More about running
Hash House Harriers
I am a great fan of parkrun but this is not the only example of running-as-fun as potential therapy or prevention. My friend from Zimbabwe wrote in after my most recent blog:
“Dr Hugh does not mention the Hash House Harriers in this article. The Hash is a worldwide fun social running Club, but perhaps it is not mentioned because its joke slogan is ‘A beer drinking Club with a running problem’!!!. It was started in Kuala Lumpur in 1938 and now has chapters world wide.
I just wanted to comment that I have been with the Hash for over 40 years and many of our older members are now in their late 70s and early 80s. We are not as quick as we were and some now just walk, but their fitness is testament to Dr Hugh’s comment!” – many thanks, Don, for this contribution.
I would add that Hash House Harriers use a format somewhat similar to the old-fashioned paper chase or Hare and Hounds. Sadly our local Harriers became defunct many years ago – a committed organiser or small group are necessary and we lost ours. However, Harrying is certainly fun and though I can not find any research to verify it, I am convinced that it does increase aerobic fitness and brings all the health and well-being benefits of this effect.
So, you could add Harrying to my suggestions for exercise prescription – if there is an HHH club in your area.
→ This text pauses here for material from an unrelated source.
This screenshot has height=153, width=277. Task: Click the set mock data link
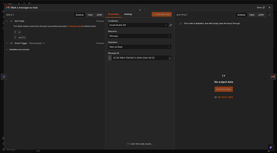pos(225,97)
In favour of prescribing exercise
In 2016, the British Medical Journal (BMJ) published an article titled “Doctors should be able to prescribe exercise like a drug.” “Sedentary lifestyle is responsible for about 5.3 million deaths a year globally” (probably a gross underestimate) but doctors only recommend exercise during about a quarter of the consultations in which it would be helpful (probably on overestimate). It is well known that simply telling patients to exercise is very ineffective – “Proper implementation of exercise guidelines in clinical practice requires that exercise be prescribed for patients in a manner analogous to a drug prescription”. I discussed some of the difficulties of such implementation in my last blog – lack of time, lack of incentive, lack of training, lack of a referral route and lack of confidence that the prescription would be heeded.
BUT – there is an assumption that if a medical condition is likely to respond to any particular intervention, that intervention should be prescribed or recommended.
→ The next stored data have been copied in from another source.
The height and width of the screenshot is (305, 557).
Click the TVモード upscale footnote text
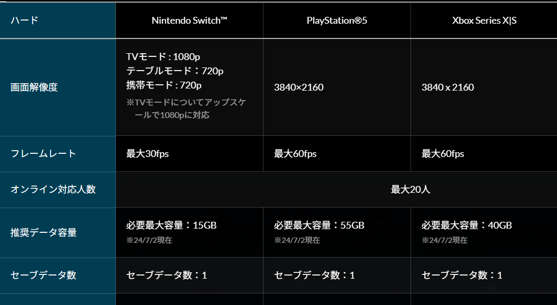(186, 108)
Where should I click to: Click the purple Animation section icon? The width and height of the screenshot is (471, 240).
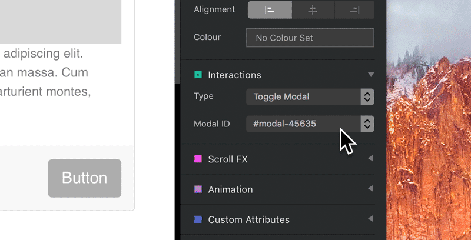pos(198,189)
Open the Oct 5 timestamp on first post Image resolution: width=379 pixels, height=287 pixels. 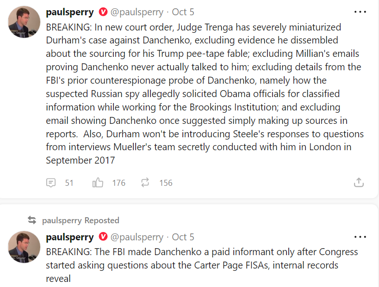(183, 12)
Against prescribing exercise
The much respected general practitioner commentator, Dr Margaret McCartney, has recently published an article in the BMJ, “Prescribing parkrun: medicalising a walk in the park.” Her objections to prescribing parkrun are all about the interpretation of “prescription”. Margaret acknowledges that parkrun, now attracting about 200,000 people a week, can make a real difference to public health. However she says that the word “prescribing” encapsulates power and command, and that turning parkrun into a prescription makes it less about pleasure and fun, more like work and compliance. Prescribing, she holds, implies that “I have the authority to prescribe and you must follow my orders.” Oh dear, what a primitive view of the interaction between members of the medical profession and their customers. In my view, giving a prescription these days should involve a discussion with the patient about the appropriate way to manage their problems, be it lifestyle change or medication, with the final decision being down to the patient. True, this often means the patient accepting the doctor’s recommendation but this may be a statin or a parkrun – or both!
Margaret does have one very valid objection to prescribing parkrun and that is the commercial opportunities which it opens up. But the same is true for medication – Drug companies make huge profits from the drugs they manufacture and they are quite happy to see their products endorsed by health agencies or the Department of Health.
Side effects
Like all other prescriptions, running can cause side-effects. I will discuss these next time.
PS
Canadian Air force exercises
I had an interesting response to my blog about the XBX and 5BX exercise programmes. The respondent had knee pain after starting the XBX programme and reminded me to caution people, particularly older exercisers, to start slowly and build up carefully.
She also commented on the absence on any instructions for older people. I agree – it is the assumption of all exercise programmes that no-one over the age of 60 takes vigorous exercise! In my book (Get off the couch before it’s too late) I have used existing guidelines for monitoring physical fitness and responses to exercise but I have had to add data to cover older people because none of the existing information covers us. Outrageous! Until there is better information from the creators of exercise advice we just have to use our common sense to make our own. The tendency must be to reduce gradually the demands which we make on ourselves, responding to how different exercises affect us. For instance, I used to run three times a week but have now reduced it to twice a week because more frequent outings tend to bring on muscle and joint pain.